Ursula Miller expects no apologies after surviving the ship of the damned without any help from the land she now calls home.


“We were just refused entrance,” the 86-year-old Jewish woman recalled from her home in Toronto. Miller was one of 907 passengers aboard the Jewish refugee ship St. Louis, which fled Nazi Germany in 1939 and was turned away from nation after nation — including Canada — in a shameful event that epitomizes the anti-Semitic immigration policies of the era.


Miller was lucky enough to eventually find sanctuary in England, and immigrated to Canada in 1948, but about a third of her fellow passengers became victims of the Holocaust.


The federal government has now set aside money for an educational program and monument to commemorate the dark chapter in Canadian history.


The government is not expected to formally apologize for the incident, but Miller doesn’t think that matters much. “Really and truly, I don’t care because, really, an apology is not going to do anything, help anything,” she said.


Her words of resignation come at a time when apologies for — or at least acknowledgement of — historical wrongs abound on Parliament Hill.


Last Thursday, the House of Commons unanimously passed a private member’s motion from Liberal MP Ruby Dhalla asking the government to apologize for denying entry to 376 Indian immigrants aboard the streamliner Komagata Maru in 1914.
⁂
JOBS
1. How would you sum up the article about the St. Louis in two sentences?
2. Answer these questions from the article about the St. Louis:
(a) How many passengers were aboard the St. Louis?
(b) In what year did Ursula Miller immigrate to Canada?
(c) Whose private member's motion on the Komagata Maru did the House of Commons pass?

MATERIAL
⁂
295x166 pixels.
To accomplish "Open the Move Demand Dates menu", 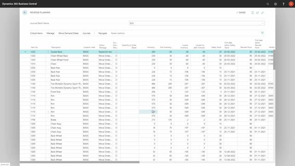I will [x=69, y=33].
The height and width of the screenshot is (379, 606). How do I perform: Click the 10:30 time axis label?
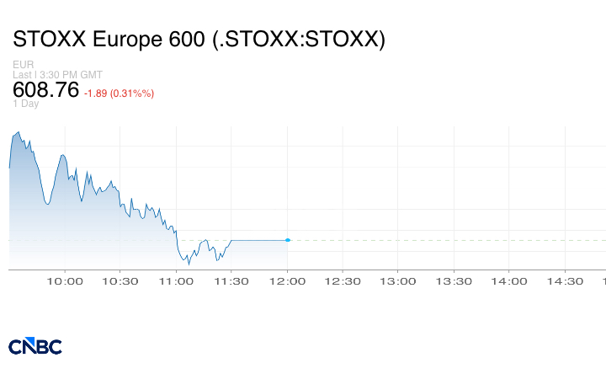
⁂
EXPECTED RESPONSES
1. Ursula Miller, now 86 and living in Toronto, was one of 907 passengers on the Jewish refugee ship St. Louis, which fled Nazi Germany in 1939 and was turned away by nation after nation, including Canada. The federal government has set aside money for an educational program and monument to commemorate the event, and although no formal apology is expected, Miller says an apology would not help anything.

2.
(a) 907
(b) 1948
(c) Liberal MP Ruby Dhalla's